需給動向 海外

◆飼 料◆
─ FAO報告から ─

2008年、生産量は増加するが、需給のひっ迫が価格高を下支え


◇絵でみる需給動向◇


2008年穀物生産量、記録的であった前年を2.8%上回る

  国連食糧農業機関(FAO)が7月に公表した穀物見通しと食料事情に関する報告(Crop Prospects and Food Situation)によると、世界全体における2008年の穀物(粗粒穀物、小麦、コメ)生産量は、記録的であった前年を2.8%上回る21億8,000万トンとされ、この増加の要因は、小麦の作付面積が世界全体で著しく拡大したことが挙げられており、2008年の小麦生産量は、同8.3%増の6億5,830万トンが見込まれている。

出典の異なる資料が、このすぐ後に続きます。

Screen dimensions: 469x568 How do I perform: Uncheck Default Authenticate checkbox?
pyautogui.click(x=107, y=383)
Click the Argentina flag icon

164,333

粗粒穀物の生産量は、世界で最大の生産国であり、かつ、輸出国である米国で洪水による被害が発生し、トウモロコシの生産量が当初に見込まれた数量を下回ることになるが、世界全体では昨年を上回る豊作とされ、2008年の粗粒穀物生産量は、同0.3%増の10億7,760万トンが、また、コメ(精米)の生産量は、暫定的としながらも、豊作であった前年を1.4%上回る4億4,430万トンが見込まれている(表1)。

表1 穀物生産量


需要の高まりから、依然、需給はひっ迫

  世界全体における穀物消費量は、2007年が前年を3.0%上回ったものの、2008年の消費量は、穀物価格の高騰が飼料用の消費の伸びに影を落としていることから減少しているため、伸び率は前年を1.1ポイント下回る同1.9%増の21億6,720万トンが見込まれている。

2008年度の穀物貿易量(7月〜翌年6月)は、減少が見込まれている。2007年度の貿易量は、前年度を4.2%上回る記録的な2億6,670万トンとなったが、2008年度の貿易量は、EUの飼料穀物生産が回復していることでトウモロコシの輸入量の減少が見込まれることから、前年度比4.4%減の2億5,500万トンが見込まれている。

2008年の期末在庫は、2008年の穀物生産量の増加が、3年ぶりに消費量を上回る見通しになることから、前年比1.1%増の4億2,540万トンとされ、在庫率は、前年の19.4%から19.7%への改善が見込まれている。

しかし、依然として、需要の拡大基調は変わらず、繰越在庫を含めた供給量は、かろうじて需要量を上回る状況から、引き続き期末在庫は、最近30年来では低い水準にとどまると予測されている。


需給のひっ迫が価格高を下支え

  FAOによると、依然として穀物価格の高止まりが指摘されている。主要な穀物価格の高止まりを下支えしている要因の一つとして、トウモロコシの需給ひっ迫が挙げられており、特に、高止まりする小麦価格については、飼料用穀物需要の代替品としての関連において、高騰するトウモロコシ価格に下支えされているとしている。